Vorgegebener Text:
Schliessen

Chancengleichheit für alle

Text & Foto: Monika Fischer

Die Pionierinnen des Frauenstimmrechts sind für Ylfete Fanaj Vorbilder, die sich beharrlich für ihre Anliegen einzusetzen. Sie lebte im Kosovo, während der Vater als Saisonnier arbeitete. Mit neun Jahren kam sie in die Schweiz und fand sich in der Schule schnell zurecht. Die Benachteiligung als Migrantin bei der Suche nach einer Lehrstelle hat sie politisiert. Nach fast 15 Jahren in Parlamenten wurde sie als Vertreterin der SP zur ersten Kantonsratspräsidentin mit kosovarischen Wurzeln gewählt. Wie sie im Gespräch aufzeigt, möchte sie Migrant*innen eine Stimme geben und ihnen den Zugang zu Bildung und Arbeit erleichtern.

Monika Fischer: Sie kamen mit neun Jahren im Familiennachzug aus dem Kosovo in die Schweiz. Welche Rollenbilder haben Sie geprägt?

Ylfete Fanaj: Ich bin in einer traditionellen Familie aufgewachsen: Die Frau besorgt im Dienst der Familie den Haushalt, der Mann geht hinaus und verdient das Geld. Ich habe mich immer gegen diese Rollenbilder gewehrt und einen Widerstand gegen diese Einteilung aufgebaut. Ich konnte nicht nachvollziehen, warum Frauen und Männer nicht die gleichen Rechte und Freiheiten haben sollten. Deswegen gab es mit den Eltern viele Diskussionen. Es war ein langer Weg, bis sie akzeptiert haben, wie ich bin.

Wo haben Sie in ihrem Leben Benachteiligung erfahren?

Die Sprache habe ich relativ schnell gelernt. Nach dem 9. Schuljahr fand ich keine Lehrstelle als Kauffrau, und so habe ich das 10. Schuljahr absolviert. Auf 200 Bewerbungen, die ich damals noch von Hand schreiben musste, bekam ich nur Absagen ohne Begründung. Das hat mich sehr belastet, ich mochte die Post kaum mehr anschauen. Schliesslich bekam ich von der Sprachschule ECAP die Einladung zu einem ersten Vorstellungsgespräch und zum Schnuppern. Nachträglich habe ich erfahren, dass sie mich einer Schweizerin vorgezogen haben, weil ich sonst keine Chance gehabt hätte, eine Lehrstelle zu finden.

Was hat Sie für die Politik motiviert?

Aufgaben:
1. Schreiben Sie aus dem Interview mit Ylfete Fanaj die Stelle von „Wo haben Sie“ bis „die Politik motiviert?“ wortgetreu ab.
2. Setzen Sie das Interview mit Ylfete Fanaj nach seinem letzten Satz fort.

Datenzeilen:
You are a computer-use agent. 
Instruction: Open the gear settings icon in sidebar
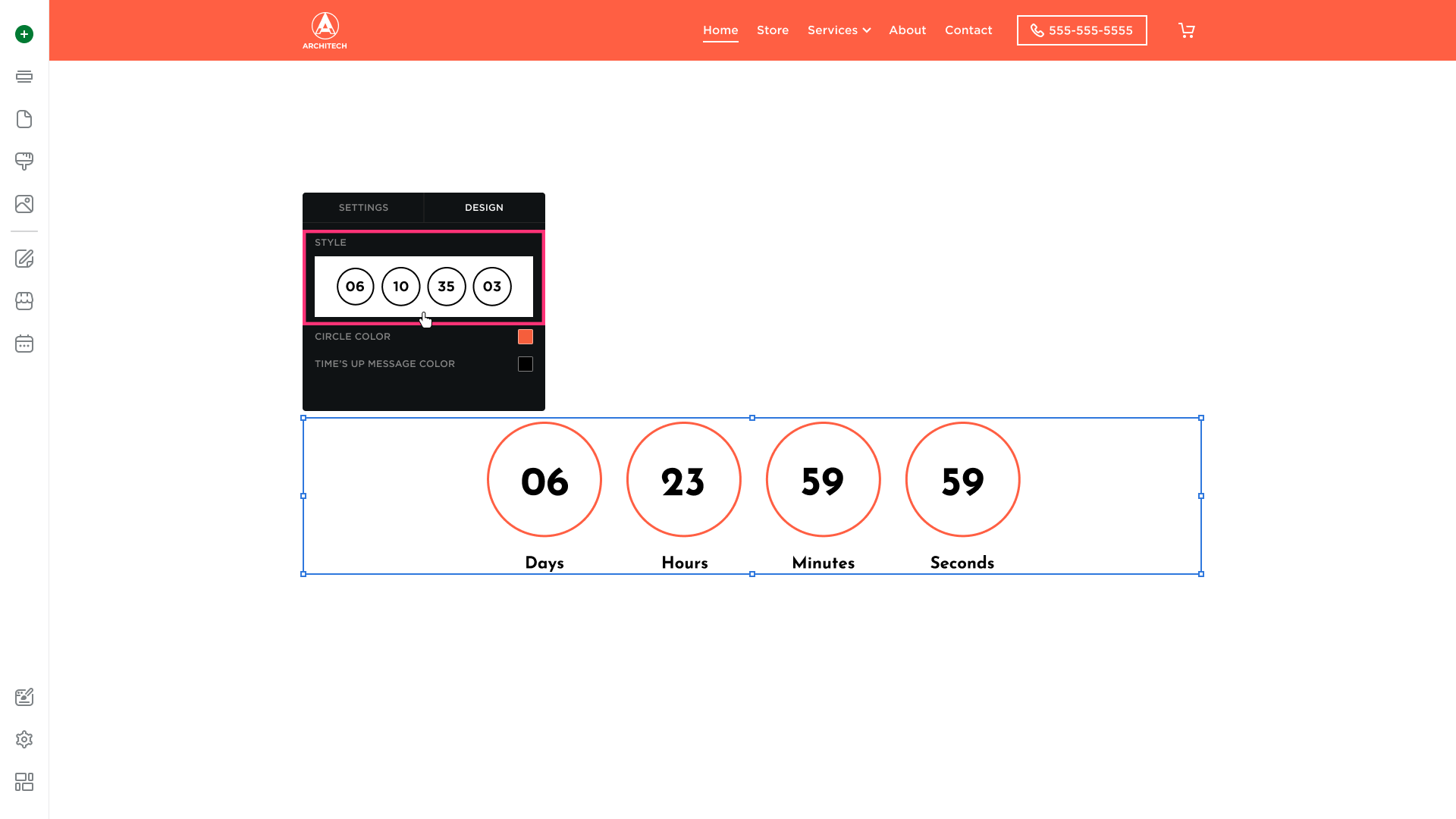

Schriftliche Antworten:
1.
Wo haben Sie in ihrem Leben Benachteiligung erfahren?

Die Sprache habe ich relativ schnell gelernt. Nach dem 9. Schuljahr fand ich keine Lehrstelle als Kauffrau, und so habe ich das 10. Schuljahr absolviert. Auf 200 Bewerbungen, die ich damals noch von Hand schreiben musste, bekam ich nur Absagen ohne Begründung. Das hat mich sehr belastet, ich mochte die Post kaum mehr anschauen. Schliesslich bekam ich von der Sprachschule ECAP die Einladung zu einem ersten Vorstellungsgespräch und zum Schnuppern. Nachträglich habe ich erfahren, dass sie mich einer Schweizerin vorgezogen haben, weil ich sonst keine Chance gehabt hätte, eine Lehrstelle zu finden.

Was hat Sie für die Politik motiviert?

2.
Während meiner Ausbildung interessierte ich mich für Staatskunde. Da wurde mir bewusst, dass ich als Migrantin nicht mitbestimmen kann. Auch für einen zweiwöchigen Sprachaufenthalt im Ausland fehlte mir der Pass. Ich wusste: Ich komme beruflich nicht weiter, wenn ich mich nicht einbürgern lasse und meldete mich sofort an. Mit 20 bekam ich den Schweizer Pass. Im Zusammenhang mit der erleichterten Einbürgerung von jungen Ausländer*innen der zweiten Generation 2004 begann ich mich politisch bei der SP zu engagieren. Es ist mir ein Anliegen, Hürden, wie ich sie selbst erlebt hatte, abzubauen, den Migrant*innen eine Stimme zu geben und ihnen den Zugang zur Bildung zu erleichtern. Es geht mir um Chancengleichheit für alle.

Sie haben berufsbegleitend die Berufsmatura gemacht und danach an der Hochschule Luzern das Studium in Sozialer Arbeit mit dem Master abgeschlossen. Daneben haben Sie sich politisch engagiert. Sie wurden Grossstadträtin, die erste Kantonsrätin mit kosovarischen Wurzeln, Fraktionschefin der SP-Fraktion und präsidierten 2020/21 das Kantonsparlament Luzern.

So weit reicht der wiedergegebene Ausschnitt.